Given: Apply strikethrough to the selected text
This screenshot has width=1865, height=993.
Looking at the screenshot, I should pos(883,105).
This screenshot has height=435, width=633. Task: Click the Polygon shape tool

* * *

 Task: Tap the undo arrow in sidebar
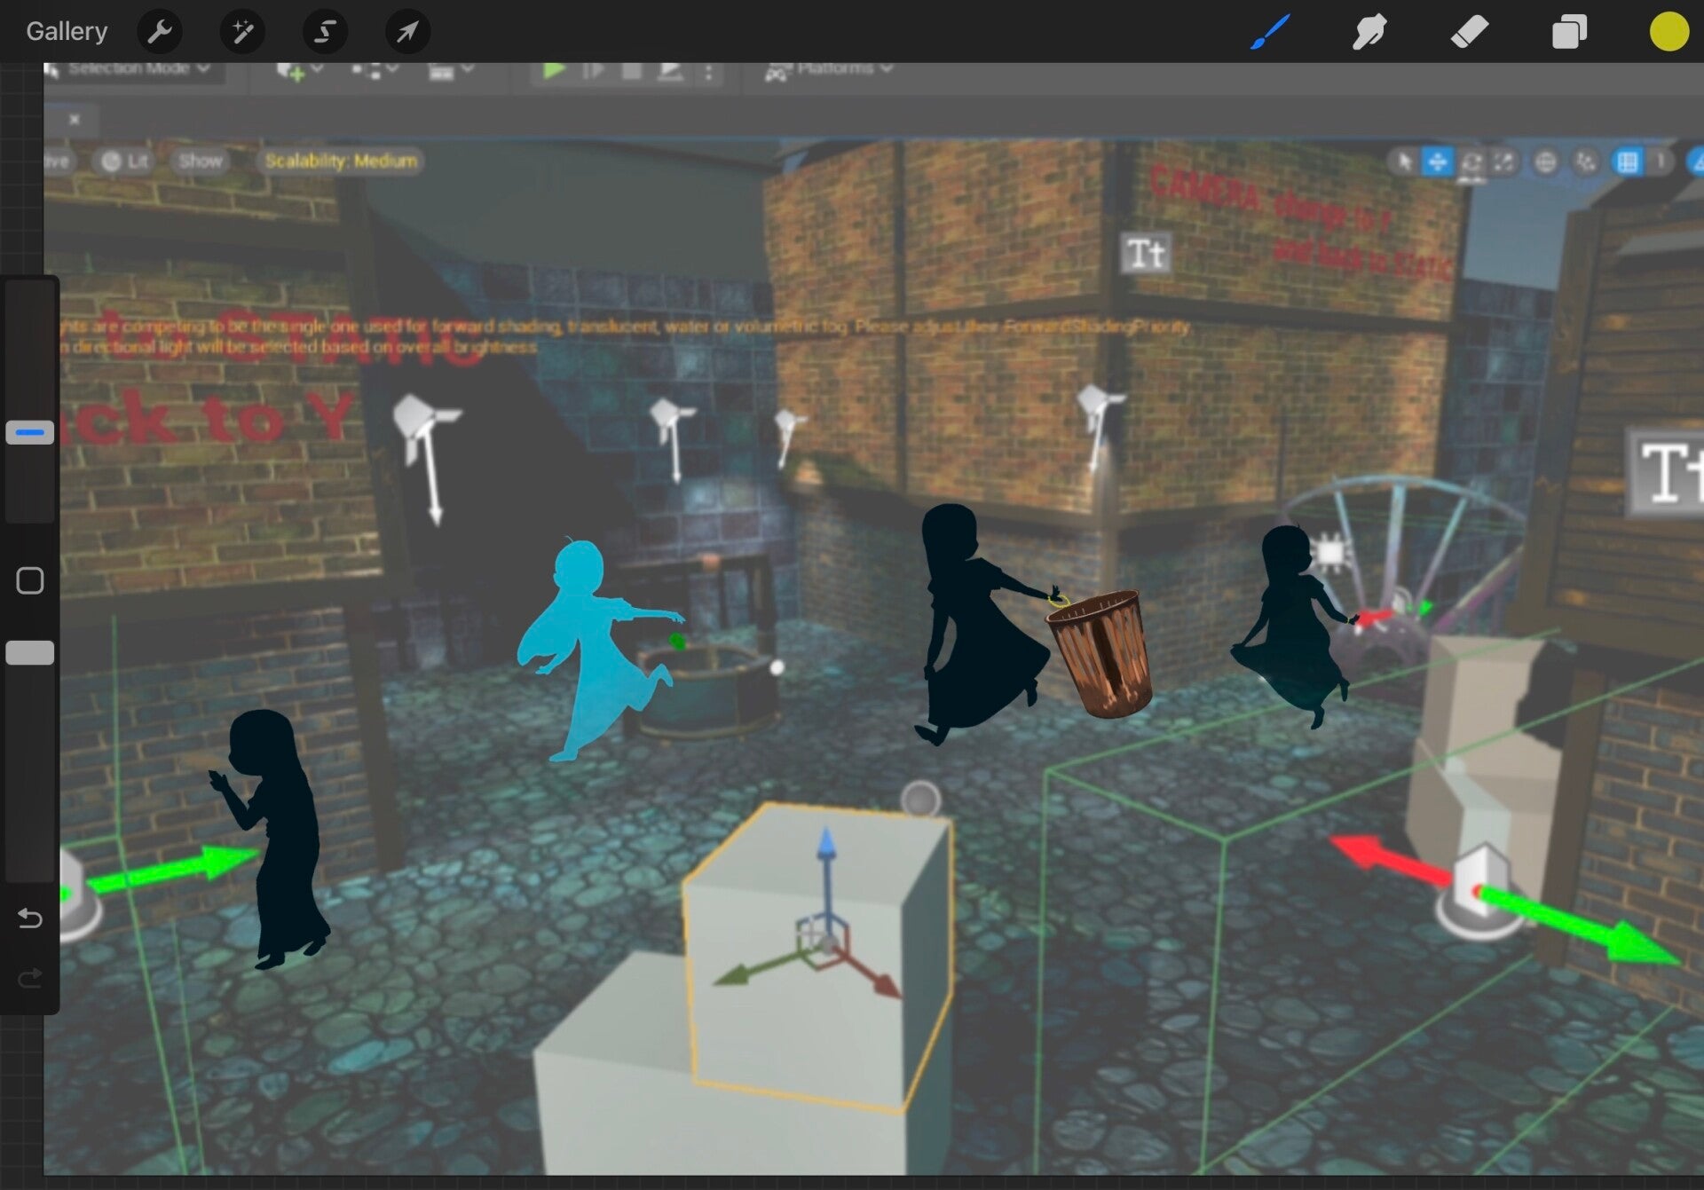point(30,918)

> [EXERCISE DIRECTIONS] Retype exactly the lines of the data above that fall between the line with "Given: Apply strikethrough" and the line with "This screenshot has height=435, width=633.", inclusive, and add nothing.

> [OUTPUT OF THE EXERCISE]
Given: Apply strikethrough to the selected text
This screenshot has width=1865, height=993.
Looking at the screenshot, I should pos(883,105).
This screenshot has height=435, width=633. Task: Click the Polygon shape tool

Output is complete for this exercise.